"Something was missing," he says. "If I was going to be a more effective teacher, I needed to know more about every aspect of [acting], and the only way to do that was to fully immerse myself."
Douglas became an avid reader of Back Stage this February, after putting a temporary hold on his teaching career. Four months later, he was simultaneously growing out a 'fro and studying the historical context of "Much Ado About Nothing," in preparation for two roles this summer that he booked after seeing casting notices in Back Stage.
He started by carefully selecting auditions for characters he identified with, then choosing headshots with the right look for each. When he auditioned for the nonunion feature film "NYC B&B," he remained diligent through four callbacks, practicing and reworking audition pieces on his webcam to see how he translated on camera (a preparation technique he teaches in his classes). Douglas' willingness to keep coming back in for auditions also helped build a solid relationship with director Geoff Shelton.
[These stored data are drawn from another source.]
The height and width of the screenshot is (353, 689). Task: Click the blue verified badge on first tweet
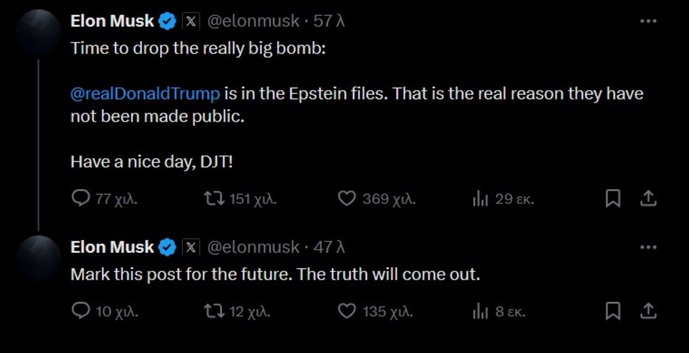point(166,19)
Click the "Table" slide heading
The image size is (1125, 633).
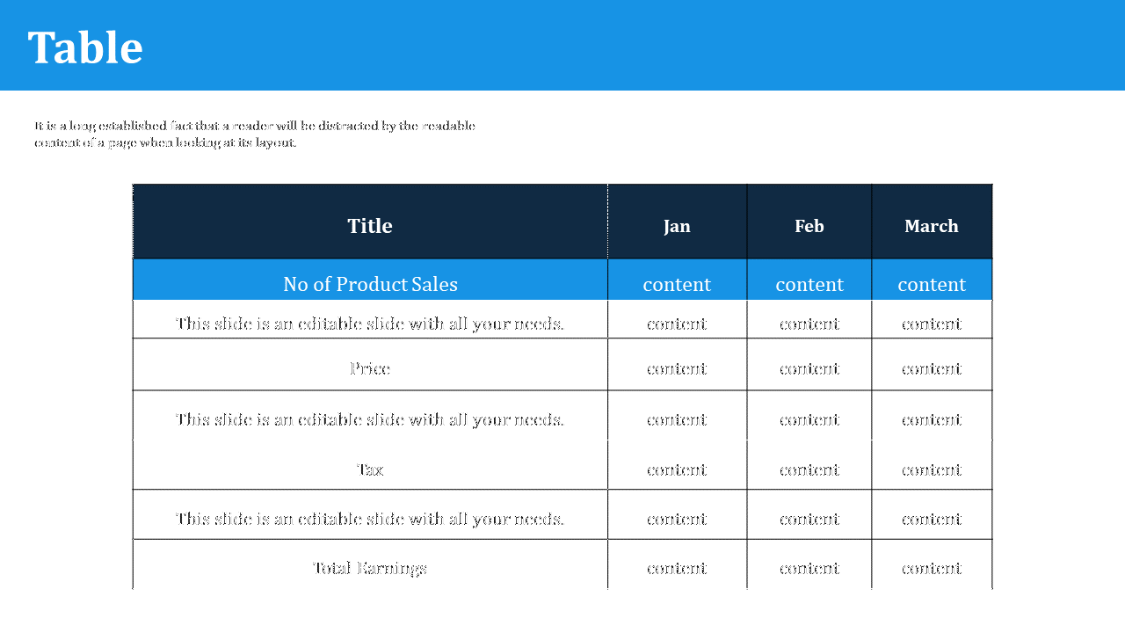pyautogui.click(x=85, y=47)
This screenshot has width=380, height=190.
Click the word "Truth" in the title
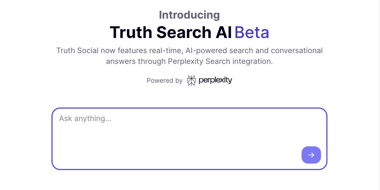131,32
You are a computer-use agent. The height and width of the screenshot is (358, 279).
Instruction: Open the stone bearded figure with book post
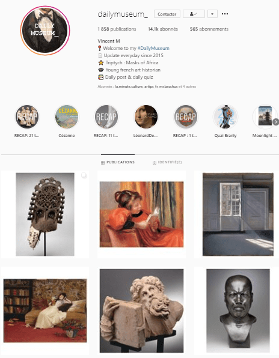point(141,311)
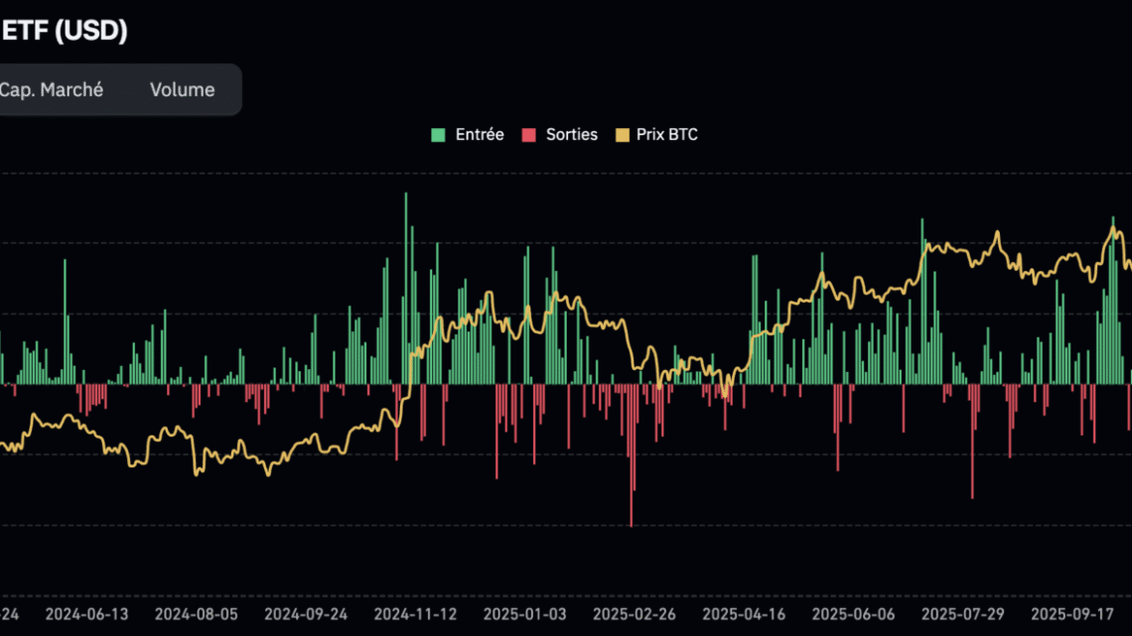Viewport: 1132px width, 636px height.
Task: Toggle the Prix BTC legend item
Action: 667,134
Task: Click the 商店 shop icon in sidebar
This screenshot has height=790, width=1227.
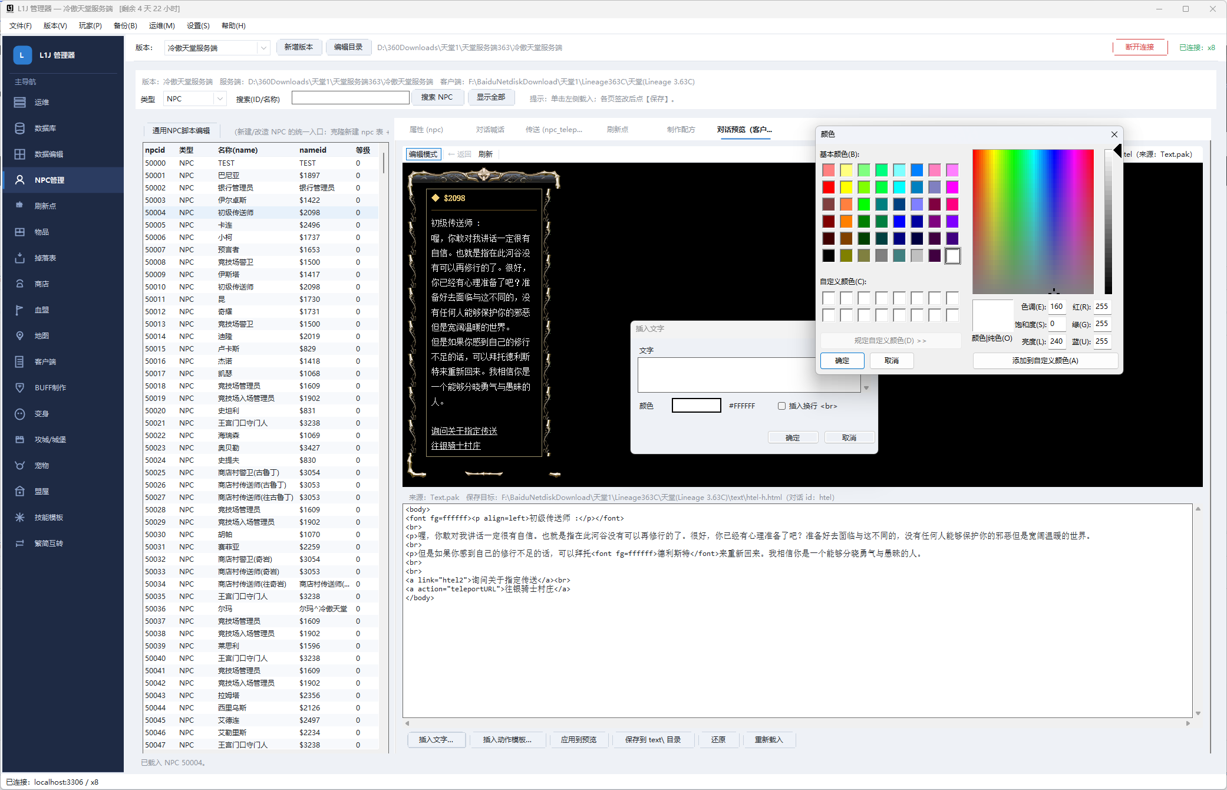Action: (20, 284)
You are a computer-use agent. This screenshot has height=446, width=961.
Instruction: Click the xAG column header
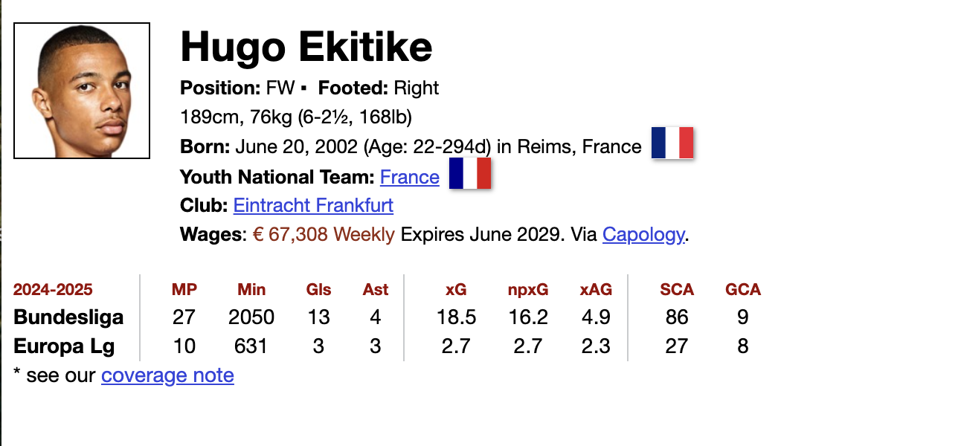click(596, 290)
In the supporting role of Simon, a character Shelton calls "the catalyst" of the film, Douglas needed charisma and vitality to keep the story moving. His personality gave him a leg up on the competition, even before he delivered his monologue. "He had a strong presence" and knew "who he was as a person," says Shelton. "He's not someone that would blend into a room."
A few weeks later, Douglas was cast as Don John in Vermont Shakespeare Company's production of "Much Ado About Nothing," thanks in part to his confidence with Shakespeare's language. Director John Nagle said Douglas' master of fine arts degree and teaching experience made the actor better able to comprehend and communicate the text clearly. In fact, Nagle ended up promoting him from Don John to the larger role of Don Pedro.
While Douglas' teaching career has certainly proved helpful to his acting career, he hopes he will now be better able to guide his students through the New York City acting world. "If a student asks me about going to EPAs, now I can tell him what list he'll be on, how long he'll wait, what he'll have to do," he says. "But this isn't just a research project for me." Douglas also has goals he'd like to achieve as a performer, including opening himself up to a broader range of projects, especially in New York theater.
"I hope to be able to genuinely talk about what the process is like breaking in" in New York, he says. "That's a big part of the puzzle that was missing for me." By devoting himself to his acting, Douglas hopes to fulfill his own professional goals, then return to the classroom with new perspectives that can help his students realize theirs.